Explanation: The train method implements the ES loop: generate random noise (population_noise), create perturbed weights, evaluate them using the reward_function (which simulates trading on the training set), normalize rewards, compute the weighted sum of noise based on rewards, and finally update the central weights using the learning rate and population parameters.

4. Trading Agent (TradingAgent)

This class orchestrates the process, connecting the model, the ES, and the environment simulation.

Python

class TradingAgent:
    # ... (constants, __init__) ...

    def _get_state(self, t):
        """ Returns the state (price changes) at index t using all_prices. """
        start_index = max(0, t - self.window_size)
        end_index = t + 1
        window_prices = self.all_prices[start_index : end_index]
        # Calculate price differences (returns)
        price_diffs = np.diff(window_prices)
        # Pad if needed to ensure fixed size
        padded_diffs = np.zeros(self.window_size)
        if len(price_diffs) > 0:
           padded_diffs[-len(price_diffs):] = price_diffs
        return padded_diffs.reshape(1, -1)

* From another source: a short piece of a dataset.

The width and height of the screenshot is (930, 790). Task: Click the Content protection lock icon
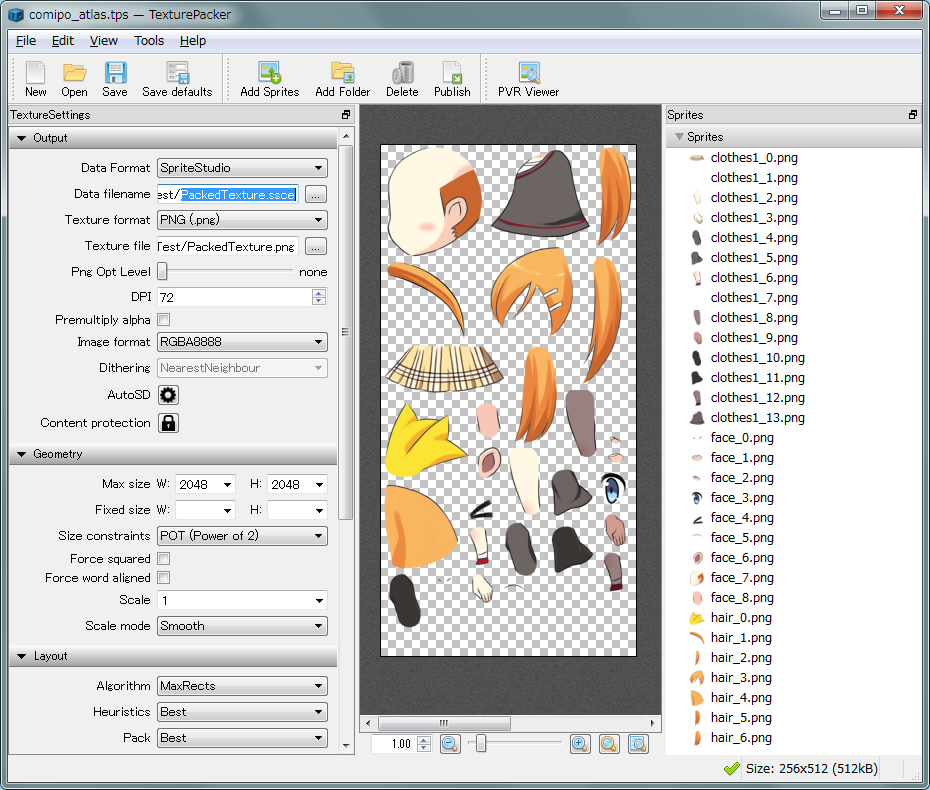point(168,423)
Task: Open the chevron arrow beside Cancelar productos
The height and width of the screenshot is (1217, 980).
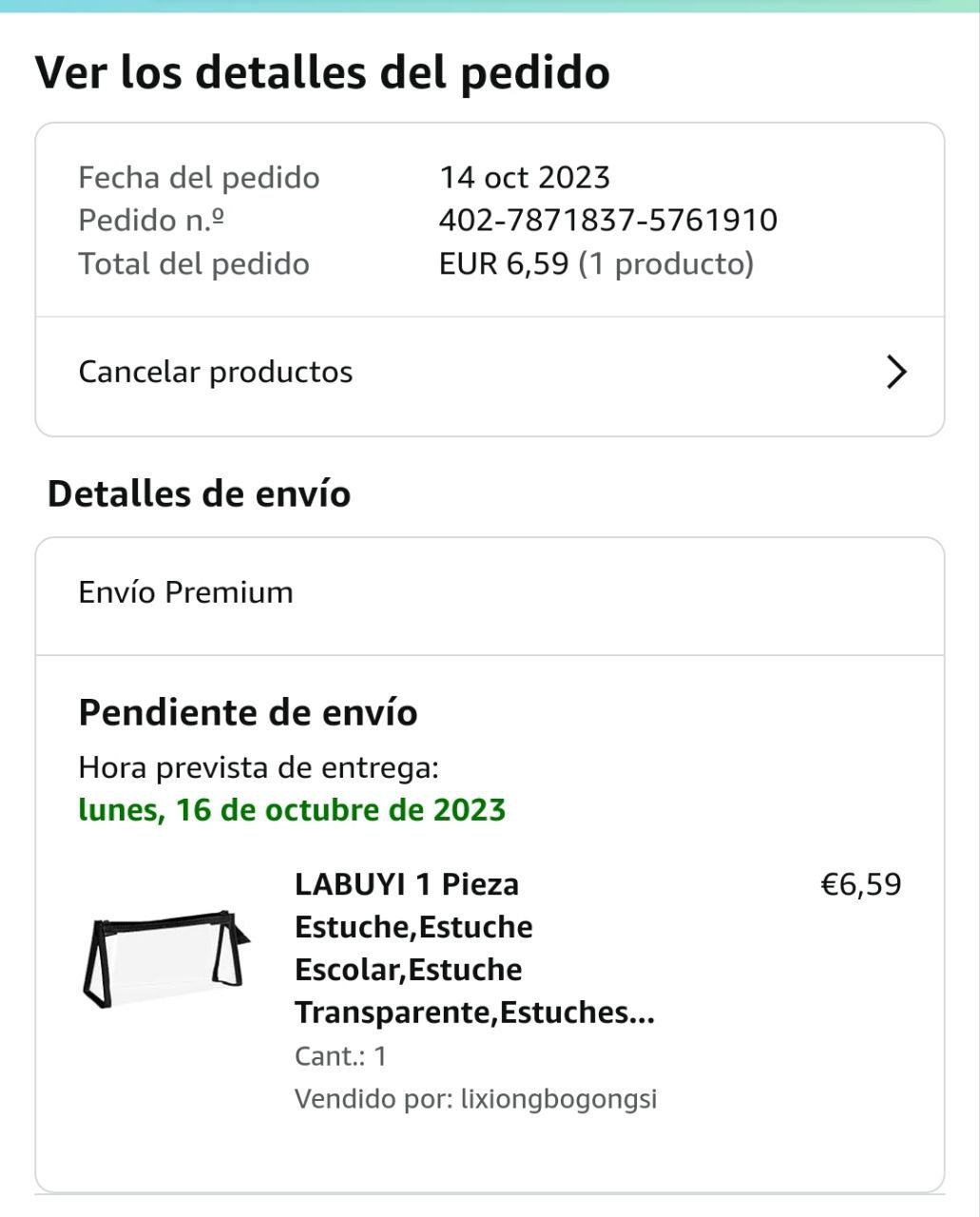Action: point(895,372)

    def _decide_action(self, state):
        """ Uses the model to decide action (0=hold, 1=buy, 2=sell). """
        prediction_scores = self.model.predict(state)
        return np.argmax(prediction_scores[0]) # Action with highest score

    def _calculate_reward_on_train(self, weights):
        """ Fitness function for ES: Simulates trading ONLY on training data. """
        self.model.set_weights(weights) # Use candidate weights
        money = self.initial_money
        inventory = 0.0
        # Simulate only within the training data indices
        start_sim_index = self.window_size
        end_sim_index = self.train_end_index
        for t in range(start_sim_index, end_sim_index, self.skip):
            state = self._get_state(t)
            action = self._decide_action(state)
            price_now = self.all_prices[t]
            # Simplified fractional buy/sell logic
            if action == 1 and money > self.min_order_size * price_now:
                 buy_units = (money * 0.5) / price_now # Example: invest 50% cash
                 if buy_units >= self.min_order_size:
                    inventory += buy_units; money -= buy_units * price_now
            elif action == 2 and inventory >= self.min_order_size:
                 sell_units = inventory * 0.5 # Example: sell 50% inventory
                 if sell_units >= self.min_order_size:
                    money += sell_units * price_now; inventory -= sell_units
        # Calculate final value based on last training price
        final_value = money + inventory * self.all_prices[end_sim_index -1]
        reward = ((final_value - self.initial_money) / self.initial_money) * 100
        return reward

    def train_agent(self, iterations, checkpoint):
        """ Trains the agent using ES on the training data. """
        self.es.train(iterations, print_every=checkpoint)
        self.model.set_weights(self.es.get_weights()) # Use the final weights

    def run_test_simulation(self, test_dates_param, return_logs=True):
        """ Evaluates the TRAINED agent ONLY on the test data. """
        print("\nRunning final simulation on UNSEEN TEST DATA...")
        money = self.initial_money
        inventory = 0.0
        states_buy_test, states_sell_test, log = [], [], []
        # Simulate only within the test data indices
        start_test_sim_index = self.train_end_index
        end_test_sim_index = len(self.all_prices) - 1
        for t in range(start_test_sim_index, end_test_sim_index, self.skip):
            state = self._get_state(t)
            action = self._decide_action(state) # Use trained model
            price_now = self.all_prices[t]
            test_set_index = t - start_test_sim_index
            timestamp = test_dates_param[test_set_index]
            # ... (Execute buy/sell logic as in _calculate_reward) ...
            # ... (Logging actions) ...
        # Calculate final value based on last test price
        final_value = money + inventory * self.all_prices[-1]
        total_gains = final_value - self.initial_money
        invest_percent = ((final_value - self.initial_money) / self.initial_money) * 100
        # ... (Print results) ...
        return states_buy_test, states_sell_test, total_gains, invest_percent, log

Explanation: The agent manages the overall process. _get_state prepares the NN input. _decide_action gets the NN prediction. _calculate_reward_on_train simulates trading only on the training price range to provide the fitness score for the ES. train_agent runs the ES optimization. run_test_simulation uses the final, trained weights to simulate trading only on the unseen test price range, providing a realistic performance evaluation.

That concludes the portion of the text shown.